While it is—at least among recent presidents—unusual for the president to opine on monetary policy, this has been a most unusual presidency from the start. And while Trump’s criticisms of the Fed are good for generating headlines, they risk drawing attention away from more important matters at the central bank. To that end, I want to share two points to help put the president’s remarks in proper contexts—followed by two additional points to reorient the Fed discussion around what’s actually important.
One worry people have about Trump’s comments is that they call into question the Fed’s “independence.” But it is critical to remember that central bank independence is a somewhat amorphous term—with different speakers relying on different definitions. It is, however, a useful concept when independence refers to the Fed conducting monetary policy without regard to political considerations. That is to say, the Fed is an independent institution insofar as it sets policy in reaction to changing macroeconomic conditions—not in reaction to changes in the legislative agenda or electoral prospects. What is not, or should not, be meant by central bank independence is that the Fed is fully divorced from all other public institutions. Chair Powell often, and rightly, stresses that the Fed pursues goals given to it by Congress; in that respect, the Fed is certainly not independent from accountability to the public.
To the extent anyone is worrying that the Powell Fed will change policy based on Trump’s remarks, such concerns are unfounded.
On the policy front, the president seemed to suggest the Fed should wait on raising interest rates until “inflation [comes] back.” What threshold Trump has in mind when he says “back” is anyone’s guess, but inflation has been increasing.
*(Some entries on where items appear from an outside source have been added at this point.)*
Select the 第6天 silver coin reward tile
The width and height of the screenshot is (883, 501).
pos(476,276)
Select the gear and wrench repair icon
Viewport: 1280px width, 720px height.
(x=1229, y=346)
While this morning’s CPI release had month-over-month inflation below expectations, the Fed’s preferred inflation metric has moved up to their 2% target in recent months. And the ten-year forecast, put out by the Cleveland Fed, shows long-run inflation expectations have also increased of late and are now slightly above the Fed’s 2% inflation target.
These inflation data have been moving up as the Fed has been increasing their policy rates, suggesting that monetary policy has not become overly restrictive. Scott Sumner, in a post reacting to yesterday’s stock market developments, points out that while monetary policy was too tight it has recently moved towards a more neutral and appropriate stance. Remember, looking at just interest rates is insufficient to judge the actual stance of monetary policy. Therefore, at least for now, the Fed is likely to continue the normalization plan it has been talking about for years.
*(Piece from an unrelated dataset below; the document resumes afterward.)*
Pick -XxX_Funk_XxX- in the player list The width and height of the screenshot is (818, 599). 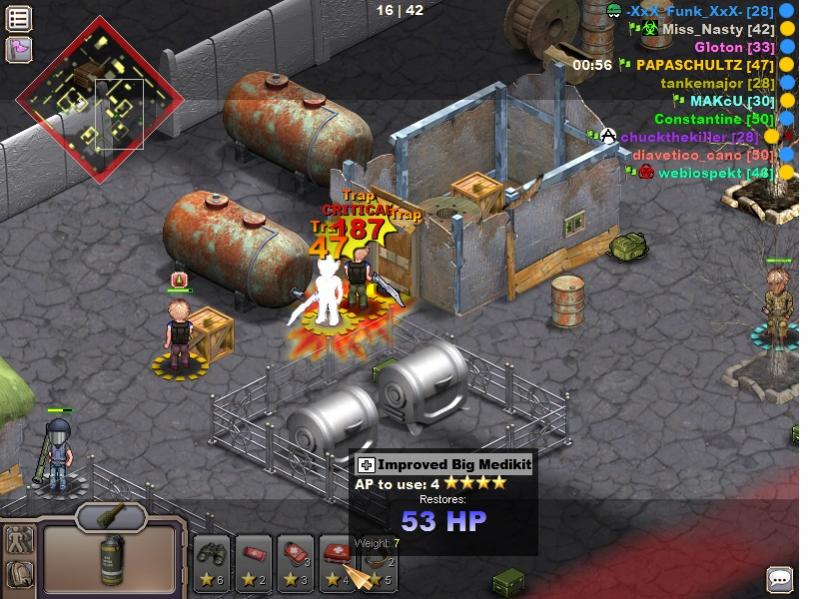pyautogui.click(x=698, y=11)

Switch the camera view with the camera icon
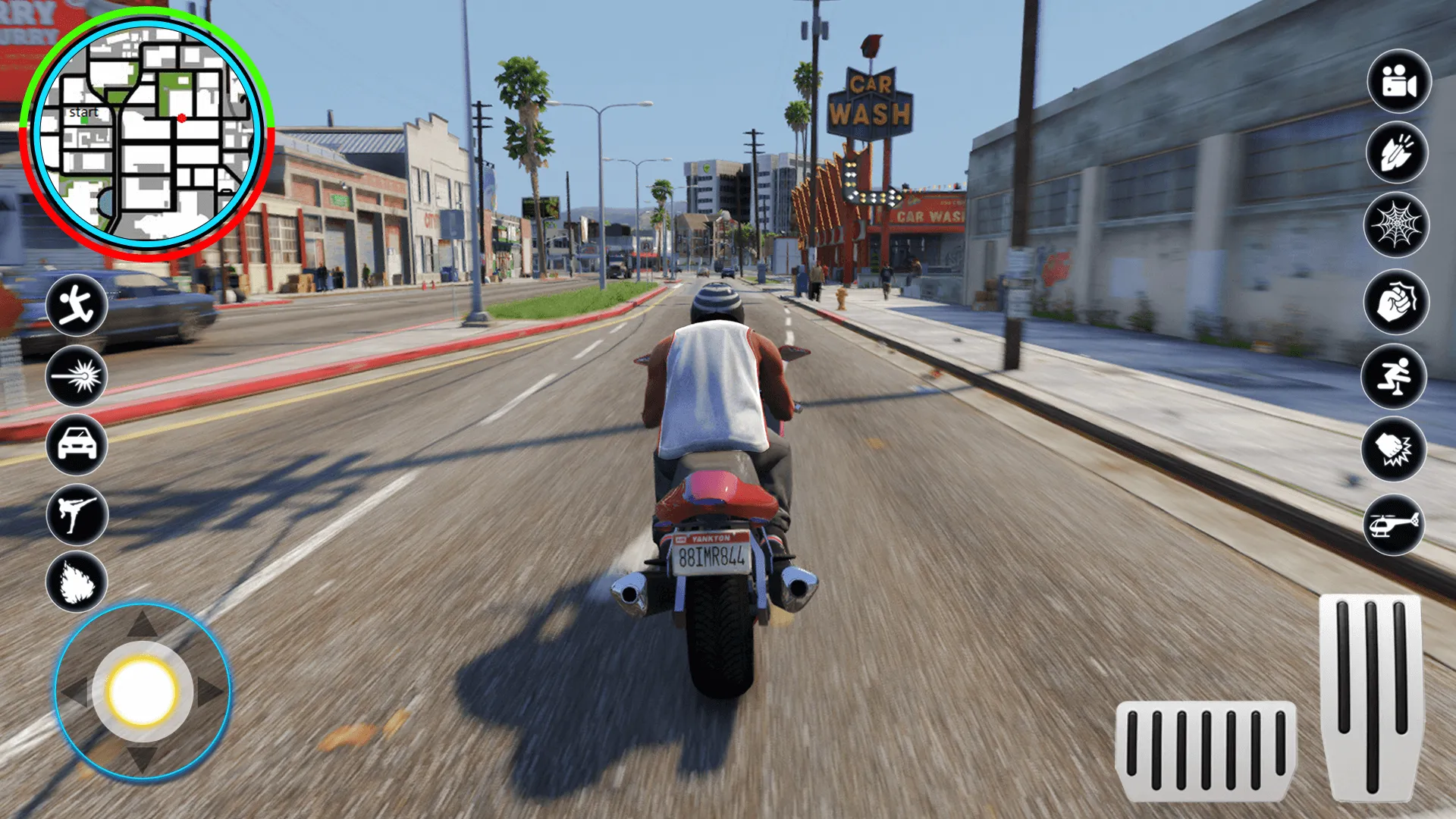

Of course, the Fed should not stick to this plan irrespective of any and all changes in the macroeconomy; indeed, I have been critical of their defense of rates increases in the past. But daily stock market volatility and the president’s response to it are not developments that should immediately change the Fed’s longer-term strategy.
For the astute people monitoring the Fed, the president’s comments ought to be largely ignored. It is far more important to pay attention to two conversations occurring within the Fed.
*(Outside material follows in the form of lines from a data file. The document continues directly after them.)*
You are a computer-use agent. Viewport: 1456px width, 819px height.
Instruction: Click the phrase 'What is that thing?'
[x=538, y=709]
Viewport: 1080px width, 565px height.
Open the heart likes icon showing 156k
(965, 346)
One conversation is about changing the Fed’s 2% inflation target. Several Fed officials have already endorsed their preferred strategies. Eric Rosengren, President of the Boston Fed, believes an inflation range, perhaps 1.5-3%, is best, while New York Fed President John Williams and Atlanta Fed President Raphael Bostic, want to adopt a new target altogether: a price level target. Ex-Fed officials have also joined the conversation, with former Fed Chair Ben Bernanke proposing a hybrid system that would move from an inflation target to a price level target when the policy interest rate got close to zero. There are very good reasons for the Fed to begin reconsidering its monetary policy target, but for this conversation to be truly beneficial the Fed should include an NGDP level target on the list of alternatives.
The second conversation, and one of more immediate concern, is about the Fed’s operating framework for executing monetary policy. The current framework—which pays banks an above market interest rate on their deposits held at the Federal Reserve in order to keep the effective federal funds rate within the Fed’s target range—was created during the financial crisis. The Fed is still learning about this new framework for setting interest rate policy and has already needed to tweak the framework once. Chair Powell has signaled that the FOMC will be exploring it further throughout the fall. For those interested in learning more about the potential issues embedded in the Fed’s new operating framework and why it is in need of reform, I would point you toward my colleague George Selgin’s summary of his forthcoming book Floored!.
There are important challenges facing the Fed and its conduct of monetary policy, and they deserve more attention than do the president’s rants.